_ページ本文:_
* * *
アイドルアニメの現在地を叩きつける!?映画『トラぺジウム』感想
はじめに
映画『トラぺジウム』を劇場で見てきたので、久しぶりになりますがnoteに感想を残そうと思います。
なぜかアイドルアニメは感想が書きたくなるようで・・・。
今回は予告などの事前情報を一切見ずに、劇場のチラシとポスターに載ってあった情報だけで見てきました。
劇場で流れる予告や公式ホームページも把握しておらず、詳しい内容についてはほとんど知らなかったですが、原作者が乃木坂の方で、アイドルを目指す少女の物語だということは最低限理解していました。
恥ずかしながら、パンフレットやその他のメディア情報は見ておらず、映画本編を一回見ただけの感想となっているので、自分の誤解や理解不足がある点はご容赦ください。また、他の方の感想や評判も自分は把握していないので、自分の感覚が世間とずれている点は多分にあるとは思います。
あくまで、映画を見ただけの雑感なので、考察などではないです。
ただ映画がとても面白かったので、文章として書いてみたかったということです。
そして、がっつりネタバレを盛り込んだ感想となっているので、まだ見ていない人は注意してください!
映画の感想
序盤
前置きはさておき、
まず映画を見てまず思ったのはOP映像がカッコいい!
CGを使ったダイナミックなカメラワークと、丁寧に作画されたアニメーションが最高でした。
冒頭映像が公開されていて、映画を見終わった今は余韻浸りつつ何回でも見ています。
今見返すと、オーディションに落ちてもアイドルを諦めきれない、ゆうの心情が短い時間の中で描かれていることに気づきます。
映画を観るか迷っている人は、この本編映像を見てみると良いと思います。
ノリノリのOPで始まった『トラペジウム』ですが、本編のテンポも非常に速いです。
ゆうが蘭子とくるみと親しくなる時間もあっという間に感じました。
上映時間が94分ということで、見る前から時間が足りるのかな?と思っていましたが、まさかここまで思い切っているとは思いませんでした。
(原作小説が未読なので、どこまで本編で省いているのかは分かりませんが・・・。)
このダイジェスト感は本編通してあったように思います。
* * *
(画面グラウンディング用データセットの行)
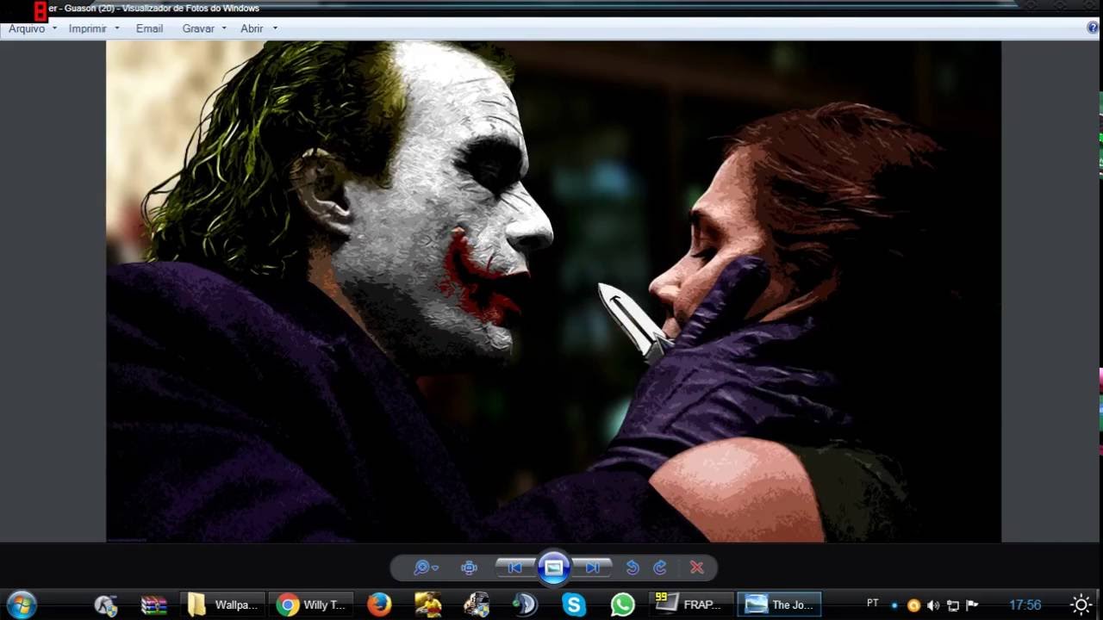1103x620 pixels.
Task: Open the help question mark icon
Action: pyautogui.click(x=1093, y=28)
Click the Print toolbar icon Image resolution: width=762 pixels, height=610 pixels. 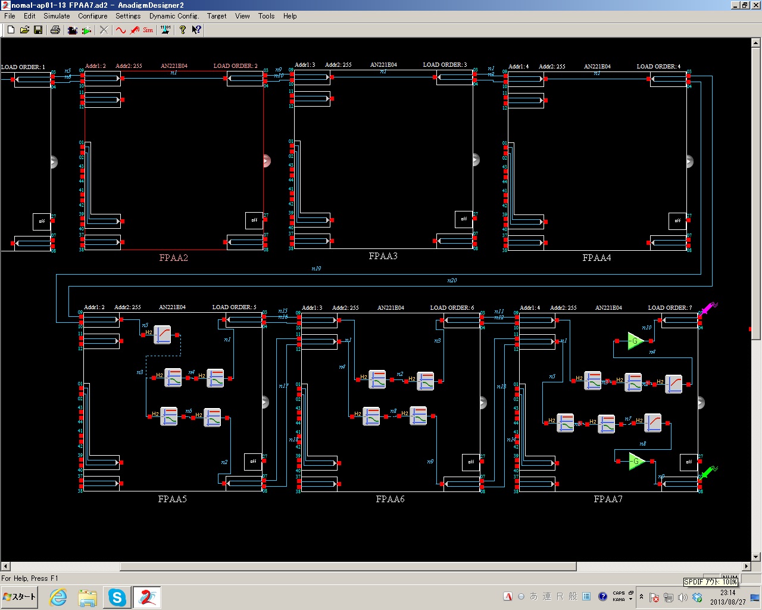[55, 30]
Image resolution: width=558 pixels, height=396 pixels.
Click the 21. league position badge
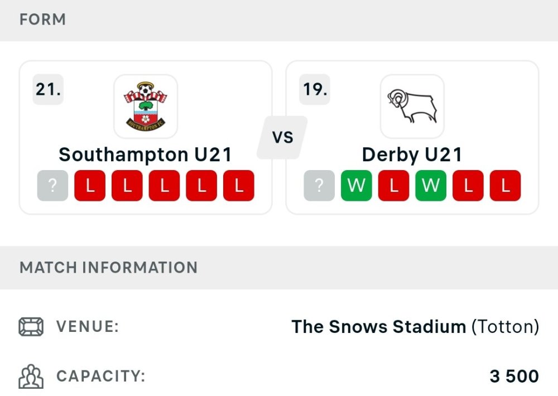(x=48, y=89)
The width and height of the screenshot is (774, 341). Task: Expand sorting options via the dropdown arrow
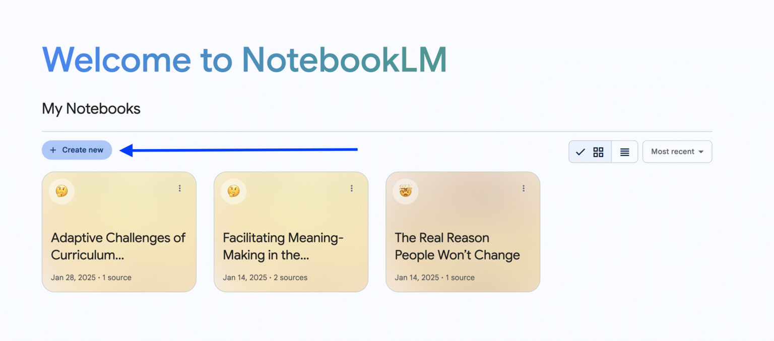(700, 151)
* * *
_取り組む課題:_
1: 映画の感想文をもとに、次の問いに答えてください。
(a) 映画の上映時間は何分か。
(b) 筆者は映画本編を何回見たうえで感想を書いているか。
(c) 映画を観るか迷っている人に、筆者は何を見るよう勧めているか。
2: 映画の感想文を、最後の文のあとから続けて書いてください。

_解答:_
1:
(a) 94分。
(b) 一回。
(c) 公開されている冒頭の本編映像。

2:
そして、長くない本編時間にも関わらず、この序盤では全くアイドルを目指すという展開にならなかったので、アイドルになるシーンなんてないのでは?とすら思ってしまいました。
中盤
と思っていたら、取材で知り合ったADを通じてTVの番組出演が決まるという超展開が待っていました!
特に事務所に所属していない女子高生が、番組の一コーナを担当するのは滅多になさそう?なので、これには驚きました。
そして、そのまま流れるままにアイドルになった展開についても、アイドルを目指していたゆうはともかく、他の3人がいきなりアイドルになったことを受け入れたことにも驚きました。(後々、この展開は回収していましたが)
この辺りのスピード感は本編でも随一だと感じました。
最初は、様々な経験ができるアイドルを楽しむことができていた4人ですが、様々な厳しい現実が待ち受けます。
アイドル活動のシーンは、ここまでの展開と比べて生々しい描写の連続で、元アイドルの経験も入っているのかなと思うほどでした。
見せ場?も多くて、特にゴミを見る様な目で美嘉を軽蔑するゆうの顔は、ちょっと笑ってしまいました。
終盤
狂気的ともいえる熱意でアイドルに執着するゆうは、物語の中では浮いた存在になってしまいます。
というか、最初からぶっ飛んでいた様な気もするので、今更感があるような気がしないでもなかったです。
ここまでは、序盤の展開から考えれば、物語的には既定路線だったの様にも思います。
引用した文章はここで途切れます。